● Task statement
Beginning with the line below that contains "Task: Click the top Search OG button" and ending with the line that contains "Task: Delete the Product sale cash-in entry", copy every line exactly. Copy nothing else.

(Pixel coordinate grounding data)

____________________

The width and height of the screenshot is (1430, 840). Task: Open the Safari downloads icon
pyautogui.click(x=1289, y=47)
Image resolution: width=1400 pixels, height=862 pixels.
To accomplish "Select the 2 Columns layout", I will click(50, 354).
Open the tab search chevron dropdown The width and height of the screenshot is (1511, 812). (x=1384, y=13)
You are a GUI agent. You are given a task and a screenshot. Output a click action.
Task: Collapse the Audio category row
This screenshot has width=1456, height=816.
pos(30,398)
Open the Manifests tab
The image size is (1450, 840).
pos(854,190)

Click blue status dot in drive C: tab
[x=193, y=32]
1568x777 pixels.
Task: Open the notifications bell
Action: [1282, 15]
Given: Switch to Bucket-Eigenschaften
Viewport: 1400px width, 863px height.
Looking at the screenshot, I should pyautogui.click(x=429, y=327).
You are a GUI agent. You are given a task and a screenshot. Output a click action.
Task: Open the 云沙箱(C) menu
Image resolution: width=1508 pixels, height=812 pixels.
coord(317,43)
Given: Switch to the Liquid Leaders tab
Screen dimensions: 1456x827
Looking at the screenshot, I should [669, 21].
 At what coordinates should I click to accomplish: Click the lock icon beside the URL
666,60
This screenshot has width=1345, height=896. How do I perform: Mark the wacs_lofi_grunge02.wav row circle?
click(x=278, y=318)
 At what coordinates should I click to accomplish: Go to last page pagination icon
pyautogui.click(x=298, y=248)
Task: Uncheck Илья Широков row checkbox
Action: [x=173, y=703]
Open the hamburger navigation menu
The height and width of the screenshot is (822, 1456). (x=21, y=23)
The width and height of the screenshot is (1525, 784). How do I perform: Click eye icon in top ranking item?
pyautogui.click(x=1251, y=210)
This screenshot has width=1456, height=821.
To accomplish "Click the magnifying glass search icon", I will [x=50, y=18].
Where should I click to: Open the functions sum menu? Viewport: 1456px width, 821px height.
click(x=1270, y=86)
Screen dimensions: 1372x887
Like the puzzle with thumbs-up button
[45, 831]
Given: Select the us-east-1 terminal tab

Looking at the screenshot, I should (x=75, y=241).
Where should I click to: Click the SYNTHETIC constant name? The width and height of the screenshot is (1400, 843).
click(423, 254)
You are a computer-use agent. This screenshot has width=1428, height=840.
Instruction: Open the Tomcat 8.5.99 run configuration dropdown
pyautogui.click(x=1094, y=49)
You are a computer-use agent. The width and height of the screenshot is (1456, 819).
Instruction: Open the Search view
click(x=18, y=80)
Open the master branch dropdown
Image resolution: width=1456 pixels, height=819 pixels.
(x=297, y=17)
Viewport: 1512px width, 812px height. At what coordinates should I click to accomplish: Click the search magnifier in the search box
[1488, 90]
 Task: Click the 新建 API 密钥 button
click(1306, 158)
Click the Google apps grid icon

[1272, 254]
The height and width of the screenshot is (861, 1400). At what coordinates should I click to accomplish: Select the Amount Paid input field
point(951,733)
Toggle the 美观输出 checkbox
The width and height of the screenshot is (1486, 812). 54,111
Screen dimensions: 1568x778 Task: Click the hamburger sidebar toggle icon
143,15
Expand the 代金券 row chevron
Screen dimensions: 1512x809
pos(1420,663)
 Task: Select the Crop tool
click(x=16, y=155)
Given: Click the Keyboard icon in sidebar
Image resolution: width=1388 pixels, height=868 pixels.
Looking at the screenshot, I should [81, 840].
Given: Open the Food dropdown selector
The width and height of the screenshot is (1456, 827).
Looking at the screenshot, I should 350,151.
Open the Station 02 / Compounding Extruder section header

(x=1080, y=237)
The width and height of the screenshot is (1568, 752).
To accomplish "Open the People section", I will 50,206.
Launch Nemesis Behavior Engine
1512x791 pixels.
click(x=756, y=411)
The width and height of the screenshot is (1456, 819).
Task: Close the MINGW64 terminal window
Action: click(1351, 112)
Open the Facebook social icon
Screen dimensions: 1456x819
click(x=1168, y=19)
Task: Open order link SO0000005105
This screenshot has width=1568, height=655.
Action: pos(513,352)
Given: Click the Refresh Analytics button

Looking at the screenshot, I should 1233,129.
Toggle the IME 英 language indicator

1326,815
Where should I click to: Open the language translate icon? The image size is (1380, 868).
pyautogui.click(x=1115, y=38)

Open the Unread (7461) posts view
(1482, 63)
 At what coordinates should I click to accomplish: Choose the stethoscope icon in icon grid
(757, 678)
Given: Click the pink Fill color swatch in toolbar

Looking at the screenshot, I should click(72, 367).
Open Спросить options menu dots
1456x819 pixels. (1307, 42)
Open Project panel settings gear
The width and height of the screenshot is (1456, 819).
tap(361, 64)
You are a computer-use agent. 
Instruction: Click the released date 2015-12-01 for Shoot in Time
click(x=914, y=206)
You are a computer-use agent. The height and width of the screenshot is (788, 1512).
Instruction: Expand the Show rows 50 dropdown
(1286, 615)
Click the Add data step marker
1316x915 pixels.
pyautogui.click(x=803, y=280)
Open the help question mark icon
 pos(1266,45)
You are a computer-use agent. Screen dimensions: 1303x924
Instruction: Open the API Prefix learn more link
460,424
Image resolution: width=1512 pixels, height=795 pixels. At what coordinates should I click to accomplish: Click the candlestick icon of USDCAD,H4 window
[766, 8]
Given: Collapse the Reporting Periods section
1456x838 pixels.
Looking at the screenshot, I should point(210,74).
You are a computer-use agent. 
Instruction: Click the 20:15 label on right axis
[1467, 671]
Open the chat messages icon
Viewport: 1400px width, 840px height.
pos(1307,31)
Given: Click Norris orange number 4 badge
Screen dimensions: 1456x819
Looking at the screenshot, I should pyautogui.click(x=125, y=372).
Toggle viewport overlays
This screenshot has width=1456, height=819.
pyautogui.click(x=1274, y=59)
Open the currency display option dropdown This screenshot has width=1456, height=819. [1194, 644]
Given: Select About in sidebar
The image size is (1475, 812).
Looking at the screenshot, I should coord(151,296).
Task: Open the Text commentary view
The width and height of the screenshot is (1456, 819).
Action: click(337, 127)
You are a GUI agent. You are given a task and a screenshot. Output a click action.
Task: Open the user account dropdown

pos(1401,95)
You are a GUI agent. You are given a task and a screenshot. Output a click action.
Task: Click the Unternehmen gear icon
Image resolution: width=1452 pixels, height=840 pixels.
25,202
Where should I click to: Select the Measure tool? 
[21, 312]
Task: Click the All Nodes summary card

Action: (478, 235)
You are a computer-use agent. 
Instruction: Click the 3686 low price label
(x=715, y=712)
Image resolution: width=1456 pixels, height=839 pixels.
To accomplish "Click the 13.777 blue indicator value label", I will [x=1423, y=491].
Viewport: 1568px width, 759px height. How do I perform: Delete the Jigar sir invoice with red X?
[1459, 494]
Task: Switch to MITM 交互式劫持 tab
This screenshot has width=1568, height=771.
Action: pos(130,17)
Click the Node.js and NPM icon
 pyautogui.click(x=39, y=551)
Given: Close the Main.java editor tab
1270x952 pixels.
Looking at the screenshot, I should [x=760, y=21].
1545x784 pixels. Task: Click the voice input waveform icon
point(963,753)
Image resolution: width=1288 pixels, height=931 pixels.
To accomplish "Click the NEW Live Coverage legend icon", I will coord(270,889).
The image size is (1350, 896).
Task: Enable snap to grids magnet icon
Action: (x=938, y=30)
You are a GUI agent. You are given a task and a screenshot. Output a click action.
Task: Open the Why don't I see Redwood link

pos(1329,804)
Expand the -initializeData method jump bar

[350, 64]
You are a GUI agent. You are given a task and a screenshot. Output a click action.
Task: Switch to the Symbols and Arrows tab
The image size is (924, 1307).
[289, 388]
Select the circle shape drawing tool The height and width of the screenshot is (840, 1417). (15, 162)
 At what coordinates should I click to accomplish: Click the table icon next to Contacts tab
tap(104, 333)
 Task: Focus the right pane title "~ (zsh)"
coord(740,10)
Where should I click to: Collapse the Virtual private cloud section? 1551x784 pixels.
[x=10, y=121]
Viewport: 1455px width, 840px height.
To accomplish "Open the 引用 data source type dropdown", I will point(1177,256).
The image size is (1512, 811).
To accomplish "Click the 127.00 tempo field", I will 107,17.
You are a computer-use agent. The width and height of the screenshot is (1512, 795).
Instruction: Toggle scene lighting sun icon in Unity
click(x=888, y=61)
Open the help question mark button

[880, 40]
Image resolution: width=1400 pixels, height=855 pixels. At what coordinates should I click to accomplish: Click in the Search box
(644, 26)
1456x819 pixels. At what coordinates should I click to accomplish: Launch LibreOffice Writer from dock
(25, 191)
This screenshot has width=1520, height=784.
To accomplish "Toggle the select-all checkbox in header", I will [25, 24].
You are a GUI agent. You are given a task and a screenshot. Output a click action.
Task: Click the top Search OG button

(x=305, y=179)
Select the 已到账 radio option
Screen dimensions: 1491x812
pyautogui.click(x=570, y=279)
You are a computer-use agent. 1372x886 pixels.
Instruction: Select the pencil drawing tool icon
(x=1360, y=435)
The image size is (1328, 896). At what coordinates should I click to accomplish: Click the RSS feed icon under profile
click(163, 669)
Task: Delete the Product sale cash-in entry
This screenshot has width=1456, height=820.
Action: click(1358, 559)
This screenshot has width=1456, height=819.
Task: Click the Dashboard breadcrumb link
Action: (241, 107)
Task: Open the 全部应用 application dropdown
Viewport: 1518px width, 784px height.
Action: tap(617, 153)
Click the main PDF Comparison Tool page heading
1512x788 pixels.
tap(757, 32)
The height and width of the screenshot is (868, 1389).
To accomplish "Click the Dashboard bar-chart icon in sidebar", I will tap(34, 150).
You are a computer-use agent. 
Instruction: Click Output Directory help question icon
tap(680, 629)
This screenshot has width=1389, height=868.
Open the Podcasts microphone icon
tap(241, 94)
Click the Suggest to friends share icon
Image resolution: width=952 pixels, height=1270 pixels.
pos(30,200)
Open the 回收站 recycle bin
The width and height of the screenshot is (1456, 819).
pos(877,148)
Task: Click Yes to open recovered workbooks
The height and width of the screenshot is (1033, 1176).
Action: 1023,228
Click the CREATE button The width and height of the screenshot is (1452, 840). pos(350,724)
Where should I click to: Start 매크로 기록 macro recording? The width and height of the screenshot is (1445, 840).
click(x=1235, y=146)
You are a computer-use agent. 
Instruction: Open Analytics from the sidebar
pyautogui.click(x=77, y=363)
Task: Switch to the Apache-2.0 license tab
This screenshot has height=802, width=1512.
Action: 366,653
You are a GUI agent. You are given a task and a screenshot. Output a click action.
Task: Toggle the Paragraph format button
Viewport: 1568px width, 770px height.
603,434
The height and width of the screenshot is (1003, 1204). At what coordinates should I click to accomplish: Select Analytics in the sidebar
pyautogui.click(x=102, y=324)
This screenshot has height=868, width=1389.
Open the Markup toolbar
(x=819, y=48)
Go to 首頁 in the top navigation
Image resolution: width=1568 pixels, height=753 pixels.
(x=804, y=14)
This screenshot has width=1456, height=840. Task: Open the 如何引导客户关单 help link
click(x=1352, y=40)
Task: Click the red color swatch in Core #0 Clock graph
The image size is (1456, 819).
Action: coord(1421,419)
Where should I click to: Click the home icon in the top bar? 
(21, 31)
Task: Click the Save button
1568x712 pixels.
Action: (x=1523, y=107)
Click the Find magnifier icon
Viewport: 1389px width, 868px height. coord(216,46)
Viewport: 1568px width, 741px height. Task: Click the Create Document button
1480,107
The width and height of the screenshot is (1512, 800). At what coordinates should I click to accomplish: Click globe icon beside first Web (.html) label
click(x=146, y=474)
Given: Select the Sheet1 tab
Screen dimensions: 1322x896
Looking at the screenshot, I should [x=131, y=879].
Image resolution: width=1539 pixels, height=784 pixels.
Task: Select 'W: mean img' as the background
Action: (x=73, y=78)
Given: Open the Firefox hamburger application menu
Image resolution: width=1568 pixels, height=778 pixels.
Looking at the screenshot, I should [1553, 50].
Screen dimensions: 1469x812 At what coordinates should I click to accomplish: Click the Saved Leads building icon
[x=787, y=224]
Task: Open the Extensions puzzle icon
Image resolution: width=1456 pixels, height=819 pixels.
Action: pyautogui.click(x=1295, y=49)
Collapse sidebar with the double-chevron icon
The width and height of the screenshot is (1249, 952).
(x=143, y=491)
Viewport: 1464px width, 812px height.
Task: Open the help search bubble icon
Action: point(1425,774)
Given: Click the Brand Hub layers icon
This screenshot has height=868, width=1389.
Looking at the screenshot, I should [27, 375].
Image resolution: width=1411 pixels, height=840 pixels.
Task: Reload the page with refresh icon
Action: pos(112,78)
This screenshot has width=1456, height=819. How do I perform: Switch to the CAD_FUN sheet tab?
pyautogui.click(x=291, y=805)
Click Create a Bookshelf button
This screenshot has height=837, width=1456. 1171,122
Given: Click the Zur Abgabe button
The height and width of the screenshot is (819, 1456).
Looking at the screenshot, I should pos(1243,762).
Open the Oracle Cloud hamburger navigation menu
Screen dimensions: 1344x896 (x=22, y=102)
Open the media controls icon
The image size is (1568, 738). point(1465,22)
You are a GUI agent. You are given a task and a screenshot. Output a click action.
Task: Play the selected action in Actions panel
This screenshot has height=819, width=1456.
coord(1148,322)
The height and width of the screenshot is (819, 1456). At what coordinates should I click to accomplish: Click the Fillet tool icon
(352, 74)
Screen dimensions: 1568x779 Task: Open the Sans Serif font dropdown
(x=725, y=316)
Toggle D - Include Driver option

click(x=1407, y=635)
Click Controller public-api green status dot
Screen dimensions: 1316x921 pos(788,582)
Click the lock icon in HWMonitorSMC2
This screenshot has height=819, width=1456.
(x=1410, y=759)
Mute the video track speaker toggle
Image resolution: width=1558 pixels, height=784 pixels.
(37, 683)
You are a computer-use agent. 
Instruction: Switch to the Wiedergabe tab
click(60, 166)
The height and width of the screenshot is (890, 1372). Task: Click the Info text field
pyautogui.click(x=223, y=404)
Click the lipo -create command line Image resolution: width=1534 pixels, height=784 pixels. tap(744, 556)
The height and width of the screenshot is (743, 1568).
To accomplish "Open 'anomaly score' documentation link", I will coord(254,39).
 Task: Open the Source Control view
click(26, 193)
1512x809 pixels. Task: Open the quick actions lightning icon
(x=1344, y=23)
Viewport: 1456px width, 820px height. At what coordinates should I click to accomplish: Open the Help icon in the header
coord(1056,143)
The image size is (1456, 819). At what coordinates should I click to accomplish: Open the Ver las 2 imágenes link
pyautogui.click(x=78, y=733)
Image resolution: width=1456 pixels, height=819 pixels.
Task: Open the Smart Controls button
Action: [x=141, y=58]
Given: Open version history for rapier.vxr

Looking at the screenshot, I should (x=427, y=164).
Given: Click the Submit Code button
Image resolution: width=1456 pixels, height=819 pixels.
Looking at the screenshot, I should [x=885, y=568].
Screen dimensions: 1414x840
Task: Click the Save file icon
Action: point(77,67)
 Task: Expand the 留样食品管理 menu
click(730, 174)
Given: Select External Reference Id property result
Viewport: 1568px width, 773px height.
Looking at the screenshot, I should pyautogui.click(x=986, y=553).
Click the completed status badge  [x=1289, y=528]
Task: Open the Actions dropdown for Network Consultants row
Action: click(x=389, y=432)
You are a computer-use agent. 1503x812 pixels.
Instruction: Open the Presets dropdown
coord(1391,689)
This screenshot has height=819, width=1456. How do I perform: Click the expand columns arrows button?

____________________

● Answer box
Task: Click the top Search OG button

(x=305, y=179)
Select the 已到账 radio option
Screen dimensions: 1491x812
pyautogui.click(x=570, y=279)
You are a computer-use agent. 1372x886 pixels.
Instruction: Select the pencil drawing tool icon
(x=1360, y=435)
The image size is (1328, 896). At what coordinates should I click to accomplish: Click the RSS feed icon under profile
click(163, 669)
Task: Delete the Product sale cash-in entry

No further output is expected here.